Monday, April 6, 2009

Topkapi (1964)

I've been reading the winners of the Mystery Writers of America's Edgar Best Novel awards since June of 2007 (I'm up to 1988 now; they began in 1954). Whenever possible, I've also been watching films made from the winning books. Often I've been disappointed in the film version of a book I've enjoyed, but this is not one of those times. Topkapi (1964), directed by Jules Dassin and based on Eric Ambler's book The Light of Day (1963, Edgar Best Novel 1964), is faithful to the book in its essentials, with changes made appropriately for the different medium. Like the book, it was thoroughly enjoyable.

The story is that Elizabeth (Melina Mercouri), an international jewel thief, challenges her friend and sometime lover Walter (Maximilian Schell) to help her steal a fabulous jeweled dagger from the Topkapi Palace Museum in Istanbul. He agrees, with the proviso that only amateurs be enlisted to help them, since amateurs will not have police records. Part of their plan is to get a car in which a rifle and smoke grenades are hidden from Greece into Turkey. To this end they hire Arthur Simpson (Peter Ustinov), a half-English, half-Egyptian unsuccessful conman. Through various events, Simpson is soon much more deeply involved in a number of roles than anyone expected.

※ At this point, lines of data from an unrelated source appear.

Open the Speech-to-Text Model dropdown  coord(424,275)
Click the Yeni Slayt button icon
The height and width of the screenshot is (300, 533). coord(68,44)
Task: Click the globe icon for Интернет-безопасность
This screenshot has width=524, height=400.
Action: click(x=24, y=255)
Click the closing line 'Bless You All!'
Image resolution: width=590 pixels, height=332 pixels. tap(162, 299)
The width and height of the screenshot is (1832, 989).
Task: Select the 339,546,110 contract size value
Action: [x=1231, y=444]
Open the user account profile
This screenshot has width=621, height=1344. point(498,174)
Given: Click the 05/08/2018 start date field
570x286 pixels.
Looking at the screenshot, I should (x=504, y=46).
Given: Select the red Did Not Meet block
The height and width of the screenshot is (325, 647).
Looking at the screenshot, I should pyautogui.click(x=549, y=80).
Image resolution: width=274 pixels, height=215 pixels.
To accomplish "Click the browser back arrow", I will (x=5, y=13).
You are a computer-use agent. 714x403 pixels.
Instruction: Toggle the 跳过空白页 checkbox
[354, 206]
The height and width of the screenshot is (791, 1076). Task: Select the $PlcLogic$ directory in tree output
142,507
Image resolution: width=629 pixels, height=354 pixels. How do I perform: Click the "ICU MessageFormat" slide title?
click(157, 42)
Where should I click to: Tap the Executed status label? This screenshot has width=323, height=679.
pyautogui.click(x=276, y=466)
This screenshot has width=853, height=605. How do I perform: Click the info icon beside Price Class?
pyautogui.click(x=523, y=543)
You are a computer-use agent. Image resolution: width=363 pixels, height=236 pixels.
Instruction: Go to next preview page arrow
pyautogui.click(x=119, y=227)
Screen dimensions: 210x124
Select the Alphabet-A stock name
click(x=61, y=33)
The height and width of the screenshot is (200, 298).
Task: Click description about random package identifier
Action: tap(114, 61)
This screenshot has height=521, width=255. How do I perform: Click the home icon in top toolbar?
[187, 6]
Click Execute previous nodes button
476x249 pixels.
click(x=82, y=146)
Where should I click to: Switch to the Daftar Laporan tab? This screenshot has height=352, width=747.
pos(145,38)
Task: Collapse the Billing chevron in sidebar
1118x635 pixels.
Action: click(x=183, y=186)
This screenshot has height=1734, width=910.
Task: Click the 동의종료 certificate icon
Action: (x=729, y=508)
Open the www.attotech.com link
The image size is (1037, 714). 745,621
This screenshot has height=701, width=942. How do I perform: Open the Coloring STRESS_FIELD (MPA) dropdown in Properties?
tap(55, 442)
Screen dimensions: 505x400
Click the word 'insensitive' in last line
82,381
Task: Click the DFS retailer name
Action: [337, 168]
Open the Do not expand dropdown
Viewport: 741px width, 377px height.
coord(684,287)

At first I found Mercouri's performance a bit over the top, but I guess she grew on me, and the joie de vivre she brought to the part was perfect for her character. Maximilian Schell was his urbane self, portraying a character whose ability to think on his feet was astounding. But the standout performance was Peter Ustinov's. Both in the book and the film, Arthur Simpson is portrayed as one of life's losers and not a very charming person; he deludes himself more often than he fools anyone else and he has few redeeming qualities. He's cowardly and of low moral fiber. Yet he is somehow endearing, and we end up hoping that things will go well for him. From his initial appearance with his imperfectly-tucked in shirt, to his realistic performance as a man terrified of heights who must hop about the roofs of the Topkapi Palace, Ustinov perfectly portrayed Arthur Simpson. I found it interesting that Topkapi brought Ustinov an Oscar for Best Actor in a Supporting Role because in the book, the focus is on Simpson; and because I'd read the book first, I focused on Simpson while watching the film as well.

The added attractions in Topkapi are, of course, the beautiful scenery and atmospheric scenes in Greece and Turkey, especially the all-day wrestling event which gives the thieves some cover for their activities.

If you've never seen Topkapi, I'd urge you to do so any time you are in the mood for a great caper movie with very little violence. And read the book, too!